Dalam prosesnya banyak dari mahasiswa yang tahu
mengenai visi mulia tersebut. Tidak banyak juga yang mengerti bagaimana
maksudnya. Mereka hanya tahu, karena menjadikan nya sebagai tugas belaka tanpa
mengetahui tujuan nya. Tujuan itu penting sama seperti penting nya keberadaan,
karena keberadaan merupakan tujuan itu sendiri. Memahami tujuan adalah hal
terpenting sebelum memulai sesuatu. Mengerti Tri Dharma menjadi syarat wajib
bagi mahasiswa, mutlak bahkan. Tanpa mengerti akan sulit bagi mahasiswa
menjalankan fungsinya sebagai mahasiswa di Kampus dan di Lingkungan sosialnya.
Why
the varsity exist?
Pertanyaan simple yang cukup membuat saya terusik. Dulu saya mengira kalau
lembaga perguruan tinggi ya serupa saja dengan waktu saya berada di sekolah
menengah. Tidak banyak yang berbeda karena saya hanya melanjutkan pendidikan
saya sama hal nya dari SD ke SMP maupun SMP ke SMA. Ini adalah kebutaan akan
jati diri. Saya katakan kebutaan karena saya hanya menjalani sesuatu yang tidak
saya mengerti dan saya hanya mengikuti sistem tanpa mengetahui tujuan dan peran
saya sesungguhnya. Bersykur ketika saya mengerjakan tugas essai saat MPA dan
ditambah lagi dengan mengikuti kajian-kajian kampus.

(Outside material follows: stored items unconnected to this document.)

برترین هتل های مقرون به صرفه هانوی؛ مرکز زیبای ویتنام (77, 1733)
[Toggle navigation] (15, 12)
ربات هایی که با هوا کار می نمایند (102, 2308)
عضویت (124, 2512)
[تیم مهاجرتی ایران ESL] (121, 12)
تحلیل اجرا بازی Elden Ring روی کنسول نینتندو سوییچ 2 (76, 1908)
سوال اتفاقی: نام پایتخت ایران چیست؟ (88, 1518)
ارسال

Etimologi berbicara mengenai arti. Secara etimologi
Tri Dharma berasal dari bahasa Sansekerta “Tri” artinya adalah tiga dan
“Dharma” artinya kewajiban, boleh lah jika dikatakan bahwa Tri Dharma adalah
tiga kewajiban yang harus di lakukan perguruan tinggi. Mahasiswa harus paham
betul akan pengertian ini karena mahsiswa adalah bagian dari perguruan tinggi
itu sendiri. Mahasiswa adalah subjek di dalam nya yag berperan dan memiliki
fungsi sangat besar dalam pelaksanaan tri dharma ini.
Realita kampus berbicara bahwa dalam memahami Tri
Dharma mahasiswa umumnya berfokus pada pendidikan dan pengajaran. Padahal masih
terdapat dua poin penting yaitu penelitian dan pengembangan serta pengabdian
pada masyarakat. Dapatkah mahasiswa hanya memilih salah satu nya saja? Tentu
tidak, visi perguruan tinggi seyogyanya sudah menjadi visi mahasiswa. Karena
perguruan tinggi dan mahasiswa merupakan satu kesatuan entitas yang sulit di
pisahkan. Kurang nya mengetahui akan tri dharma juga membuat mahasiswa memiliki
ego yang cukup tinggi. Mereka hanya menjadi orang yang mengejar target untuk
lulus dan tidak menghargai proses kadang kala, lebih parah mereka menjadi sama
dengan masyarakat yang kurang pendidikan, mereka tidak peduli dengan kondisi
sosial sekitar. Jangan kan kondisi sosial. Tanyakan saja apa peran mereka
sebagai mahasiswa. Mungkin mereka akan merasa kesulitan menjawabnya. Miris
memang melihat fenomena saat ini.
Sebagian lagi fokus dengan mengikuti penelitian dan
pengembangan. Mengikuti lomba-lomba dengan membawa nama universitas. Hal ini
sangat baik apabila di imbangi dengan dua hal di atasnya. Jadi sebenarnya Tri
Dharma perguruan tinggi itu tidak dapat di pisah-pisahkan dan itu merupakan
satu hal yang terangkum padu dalam visi. Itu merupakan turunan dari perkataan Ki Hajar Dewantara bahwa tujuan pendidikan adalah memanusiakan
manusia. Berkenaan dengan itu kita sebagai mahasiswa kiranya bersinergi
dengan perguruan tinggi dalam mengerjakan visi perguruan tinggi sekaligus
menjalankan fungsi dan peran kita sebagai mahasiswa.